Он, аккомпанируя на ней, запел:
– Шаланды полные кефали в Одессу Костя привозил…
И песню чудесно подхватили все. Допели до конца. Следом сладилась и новая песня:
– Запрягайте, хлопцы, кони…
И опять звучало пианино – тем звучней, когда открывалась дверь (словно вырывалась музыка на простор). Все смеялись, веселились; шелестели, натирая пол, пары ног танцующих. Женские глаза, притягивая, излучали одну любовь. Такое впечатление, будто бы пришел самый сезон любви, коснувшийся всех, когда все уже перелюбились, стараясь любить друг друга так, как могли и умели, и знали, как любить. Женщины подзадоривали ухажеров:
– Вот, вернетесь домой, и вас, мужчин, быстренько утихомирят женщины. Не шалите попадя!

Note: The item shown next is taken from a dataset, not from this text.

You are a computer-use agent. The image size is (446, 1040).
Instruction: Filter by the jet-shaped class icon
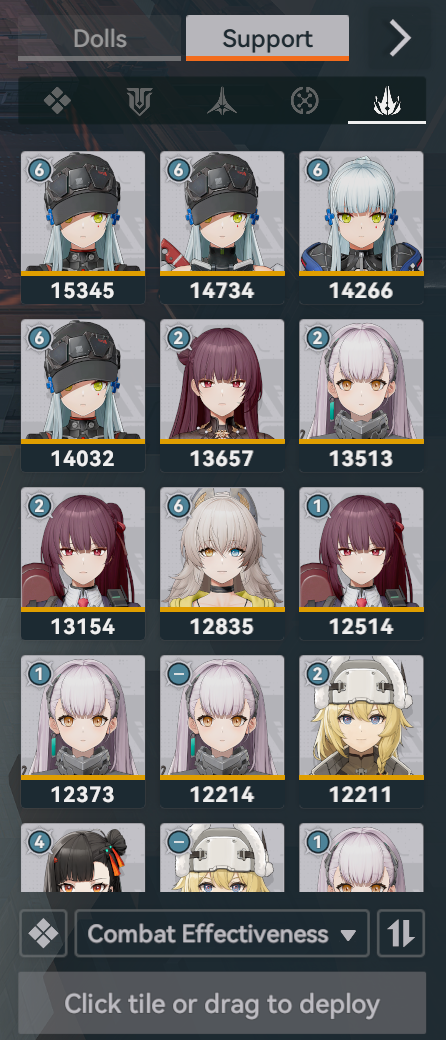tap(222, 101)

– Уж скорей бы это сделалось; нам не терпится, вы знаете.
– Подождите; что потом вы запоете?..
– То же самое. Не бойтесь. Войну стойко выдержали…
– А ты, Антон, почему же не танцуешь? – над ним возникла – глядела на него стеснительно, смущенно и ждала чего-то – Маша! Робкая Маша!
– Ты откуда? Насовсем? – Антон вскочил обрадованный. – Здравствуй!
– Я заехала… проведать… – Теребила она руки, но ее глаза, чистые, излучавшие какой-то правдивый свет, и то, что она, войдя в зал, сию же минуту подошла к Антону, говорили определенно об одном: ее больше всего волновало желание узнать от него что-либо об Илье Федоровиче.
Было странным для Антона (ему как-то еще не верилось) это косвенное подтверждение распространявшегося кое-кем предположения об их любви. Могло такое быть. Илья Федорович и Маша сами-то еще не верили тому, не отдавали себе отчет в том. Только уже нечто отчаянное – и вместе с тем самое простое, наверное, – пришло Антону на ум. Удивленный своей решимости и храбрости и обрадованный этим, он схватил ее за руку:
– Идем скорей! – и поволок ее за собой – вежливо, но решительно.
– Куда? Скажи. – Она еле поспевала за ним.
– Идем же! Ничего пока не говори, не спрашивай! Ладно? – он точно боясь того, что, узнав, куда они спешат, она заупрямится, все настойчивей тянул ее.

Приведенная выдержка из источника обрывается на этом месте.